Nevada and Arizona will lead the nation with 23 and 21 percent growth in spending.Obituaries continue to be written about US shopping malls, and that can leave retailers and shoppers in thriving locations walking away shaking their heads. While it’s true that behind-the-times and dilapidated centers will continue to go by the wayside, some malls are still thriving. Take the state of Arizona for example - and we’re not just talking about one huge mall in a tourist spot either, as malls across the state are flourishing.
A good portion of the state’s largest malls are operating near full occupancy levels. That translates into increasing rents, as the malls heavy foot traffic is a huge selling point. So what’s the big attraction in Arizona? Many of the state’s larger malls are ahead of the curve by offering up a broader scope of options at their centers, including entertainment, hotels, mixed-use spaces and offices.
"There seems to be a perception that ... regional malls have somehow changed in a negative way in the last few months. It's not founded in fact." said Art Coppola, CEO of mall operator Macerich during a conference call with analysts.
Beyond the broader scope, the state is also in the midst of a population boom to the tune of an expected increase in residents of more than 21 percent over the next decade. More residents equal more consumers, and that will naturally lead to an even larger increase in spending in the state.
"Nevada and Arizona will lead the nation with 23 and 21 percent growth in spending, respectively (over the decade), compared to 8 percent for the entire United States," according to a report from business research group Conference Board.
Macerich is the largest operator of malls in the state, and they closed out 2016 with some unique numbers. Among its signature properties in Arizona is the Biltmore Fashion Park in Phoenix, which checked in at 96.4 percent occupancy, and Kierland Commons in Scottsdale, which boasts an occupancy percentage of 97.6 percent.
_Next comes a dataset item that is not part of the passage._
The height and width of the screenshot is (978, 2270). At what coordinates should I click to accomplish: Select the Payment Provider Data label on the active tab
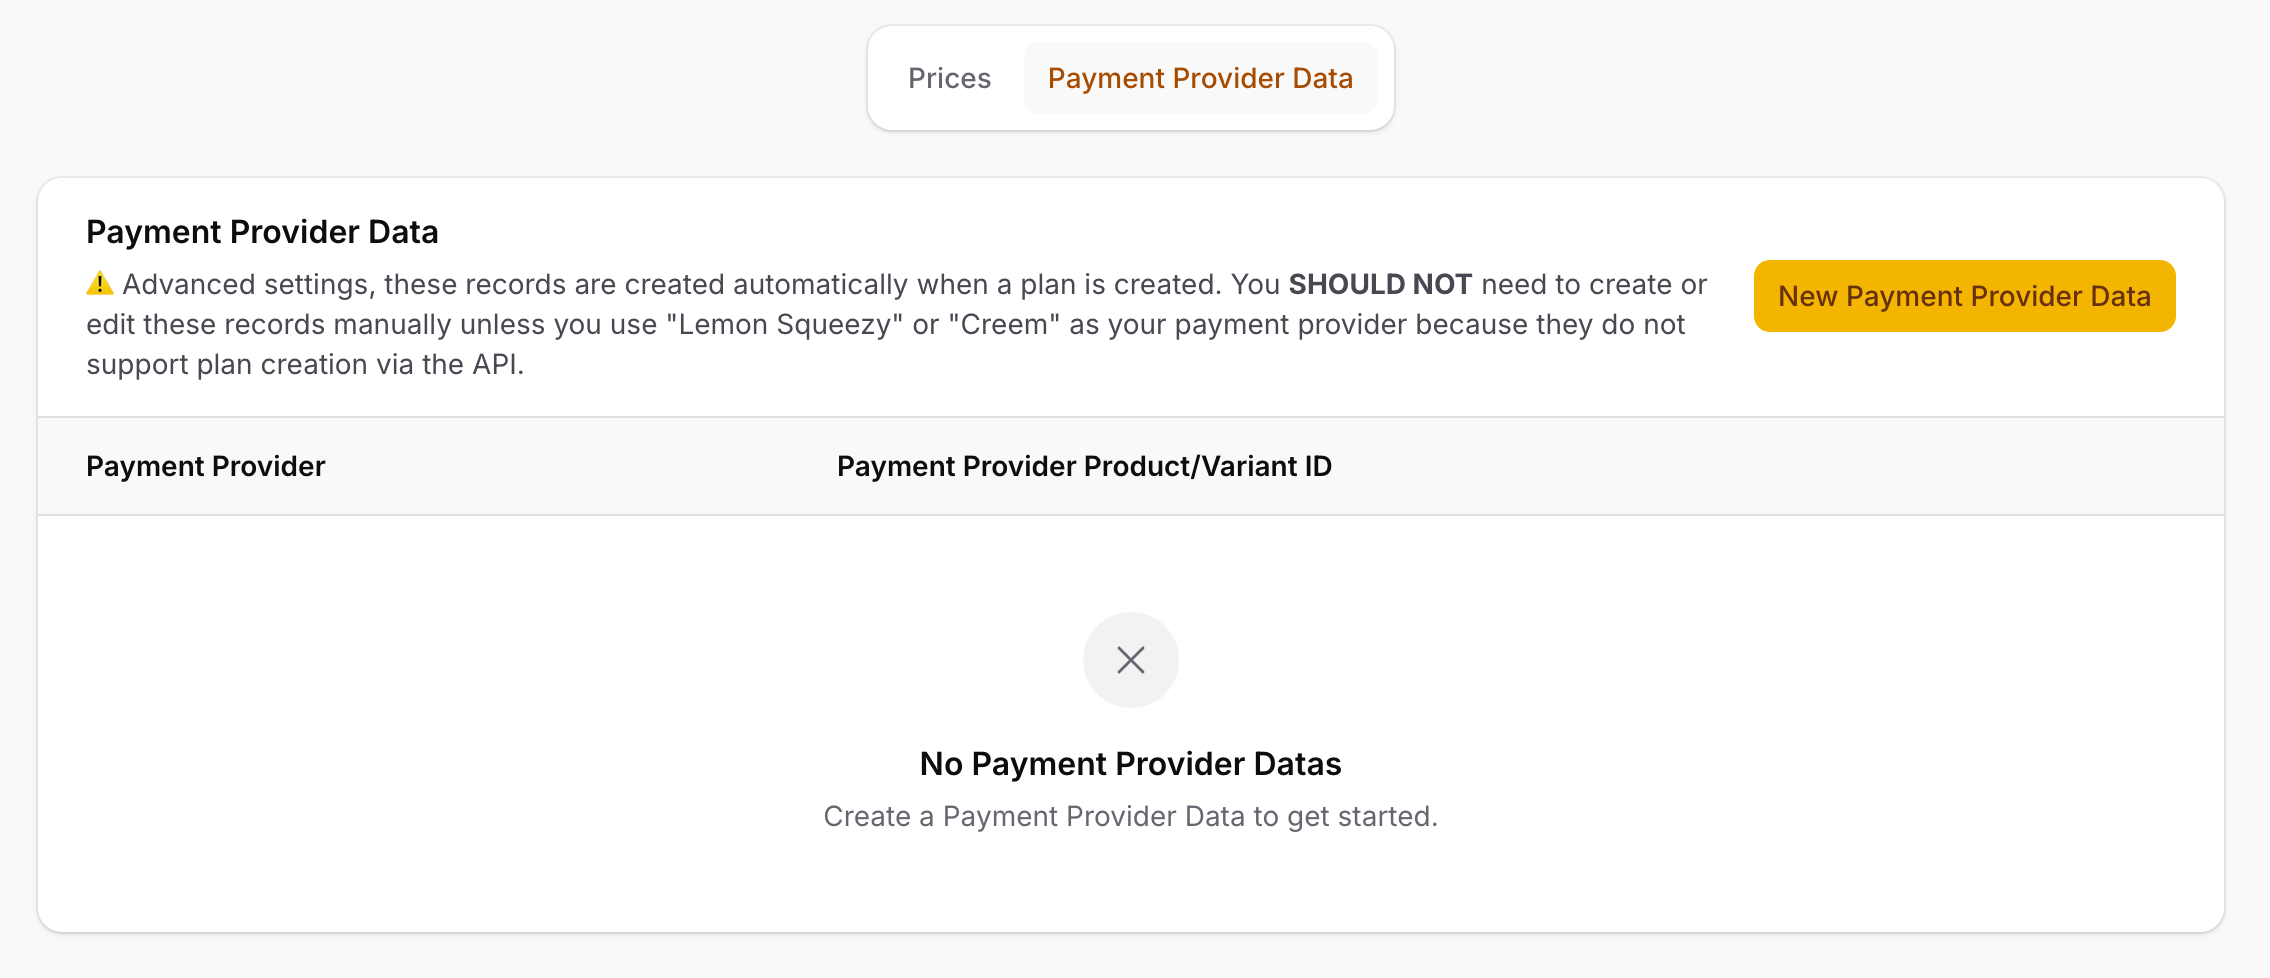[x=1200, y=77]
So what does that mean for malls that are not located in areas with surging population growth? For starters, you would be surprised how a change in scope can help reinvent an entire area. All across the country, developments are springing up with retail at the core and complemented by a heavy dose of apartments or condominiums, entertainment, restaurants, hotels, and offices. Think live, work and play - all within walking distance. That’s a huge selling point for the younger generations, and developments such as these can lead to little population spike of their own.